Health care providers should wear the appropriate personal protective equipment to include gloves, gowns, eye protection and respiratory protection that is at least as protective as a fit-tested NIOSH-certified disposable N95 filtering face piece respirator.

In addition, patients should be placed in Airborne Infection Isolation Room (AIIR).

Laboratory testing is available and the CDC recommends collection of specimens from different sites (e.g., a nasopharyngeal swab and a lower respiratory tract specimen, such as sputum, bronchoalveolar lavage, bronchial wash, or tracheal aspirate). Specimens should be collected at different times after symptom onset, if possible. Stool and serum samples are acceptable also.
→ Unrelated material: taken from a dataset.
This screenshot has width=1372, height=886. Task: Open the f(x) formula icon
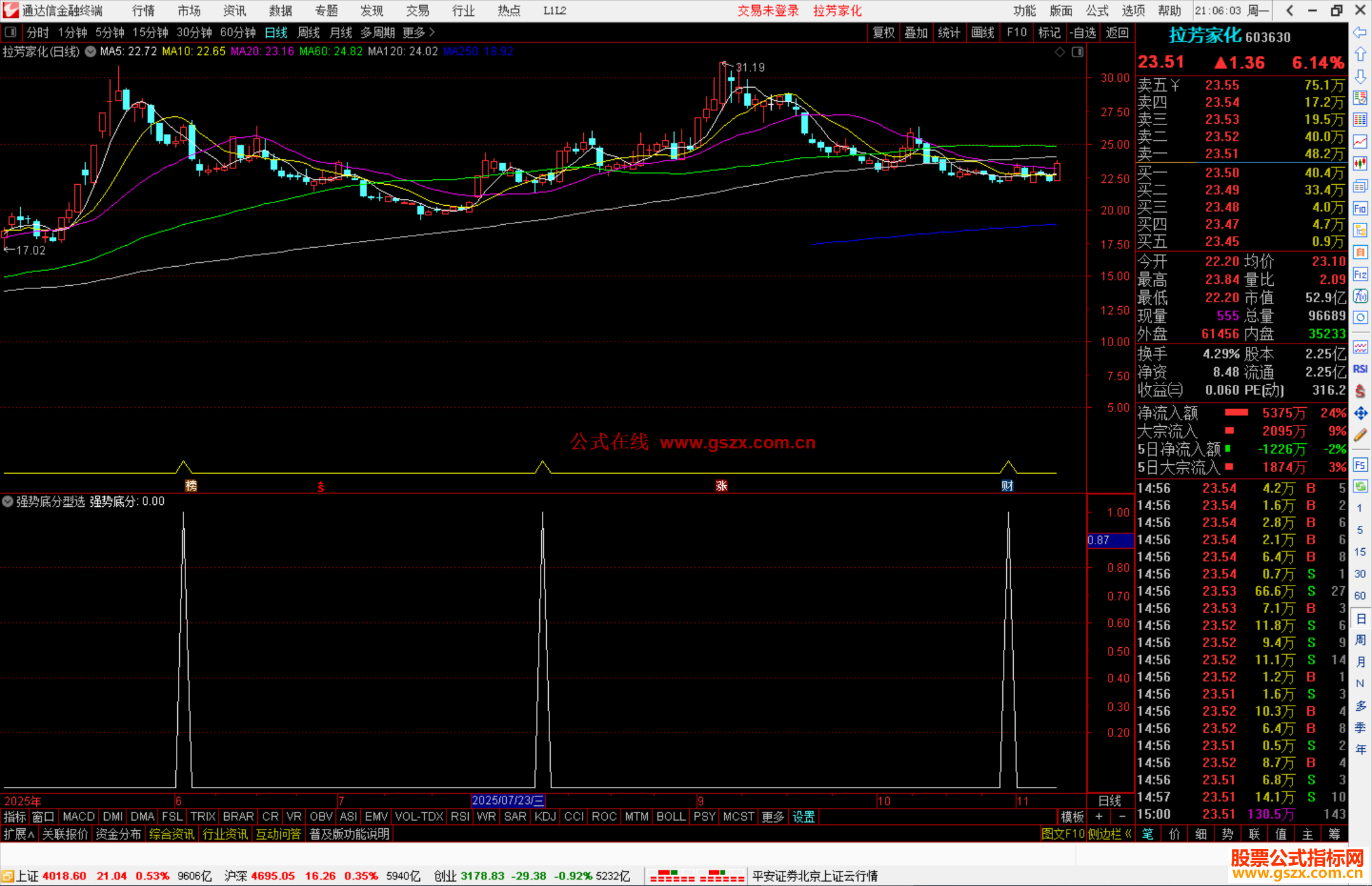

Testing of specimens for MERS-CoV currently is being conducted at CDC. According to the Food and Drug Administration (FDA), on June 5, 2013, the FDA issued an Emergency Use Authorization (EUA) for the CDC Novel Coronavirus 2012 Real-time RT-PCR Assay. This test is for the presumptive detection of Middle East Respiratory Syndrome Coronavirus (MERS-CoV).

The test is used in conjunction with clinical and epidemiological risk factors. This device will be distributed by CDC to qualified laboratories.

The virus is clearly virulent, shows evidence of person-to-person spread and people with underlying medical conditions are at greater risk of severe disease.

In addition, there is evidence of importation of MERS-CoV and US public health and health care professionals should be alert.